Oh, I remember dragging myself up to go to church every Saturday. The day was a checklist of ritual, a weekly upheaval. After bathing, we’d come down the stairs dressed in our finest (floral below-the-knee length dress for me, pressed shirt, blazer and trousers for my brother.) Grandma would prepare sweet Barleycup and delicious, well-seasoned eggs and baked beans. We would grease our faces with Vaseline, wiping the excess on a steamed cloth flannel. Then it would be time to preen and perfect our hairstyles. Grandma and Granddad would appraise our appearance grimly, bickering amongst themselves. With maximum fuss, we’d put on the shoes we’d polished the day before and head off to church in our tiny red banger, late for the morning service, as usual.

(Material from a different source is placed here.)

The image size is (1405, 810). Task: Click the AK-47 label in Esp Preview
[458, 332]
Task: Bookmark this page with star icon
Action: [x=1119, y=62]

Around halfway through the car journey, I’d get the belly cramps—the Saturday nerves. The feeling in my tummy was something with nails clambering to escape, and by the time I reached the church doors, it would be at its peak. I didn’t fit in with the girls at church; something to do with our clothes and the fact that my brother and I lived with Grandma and Granddad and no one had seen our parents. Or it was something about how we walked (hunched over), smelled (musty), the worry etched on our faces, or how we would hang silently around the other kids, not knowing quite how to be. Our family doctor misdiagnosed my stress as constipation; prescribed a laxative drink for the cramps.
Church was an all-day affair. The morning service went right into the midday service, after which we would break for lunch. Grandma and Granddad and my brother and I would have our sardine sandwiches and vegetable soup in the small back room of the church building. The other church kids said that was weird, too. Everyone else went home for lunch before returning for the evening service.
Here’s the truth - although we were always late for church and I had no real friends there, and the anxiety of walking into church late each week was wrecking my stomach, and the lunch thing was really quite embarrassing at the time, something felt assuring and redemptive about going to the House Of God each Saturday. It felt like a surefire way to get right with God, to get pure, clean and on track. Seven, eight, nine, ten, eleven and twelve-year-old me felt I’d be rewarded for my duties. We were keeping the Sabbath from sundown on Friday to sunset on Saturday. We were feasting on the word of God, and there was nothing about it to be questioned. As in Revelation, the last book of the bible, I knew that the End Of Days would be around before too long. God would smite the earth with fire and brimstone, and those who hadn’t behaved well enough would know about it. They would suffer. Hard. It would be torturous, and I felt terrible for them. In my house, we were stacking up our chips for heaven. God would come and take his righteous at the End Of Days, and we would all evaporate into the sky en route to heaven. Once there, we would sit together on a long golden table, eating plums, high-quality grapes, pot noodles, and chicken drumsticks. We would drink milk and honey and have gospel concerts every night.
Although I had a tendency toward hot pink, secular love songs and short skirts and sometimes couldn’t tell if I was godly enough, I studied my bible until I could quote it inside out. Heaven shone like a promise in the distance, so I’d deal with the sacrifices for now. No bacon. No shellfish. No cinema. No parties or party dresses. No going to Samantha’s sleepover on a Friday. No booze when I got older. No breaking the Sabbath, and no hot pink. Indeed, none of the doomed real world, with all its wicked, foolish unbelievers.
But then I went to live with Mum, became a teenager, got used to high school, and leaned into what I knew as Girlhood In the World. The word of God began to lose its hold. By the time I turned thirteen, I still believed in heaven, hell, and everything, but I had none of my rituals, only the guilt. Only the god-sense gone wild and the fear. Only the propensity for sin. My first few drinks at thirteen were close to what I thought heaven might feel like—ecstasy and light, then air.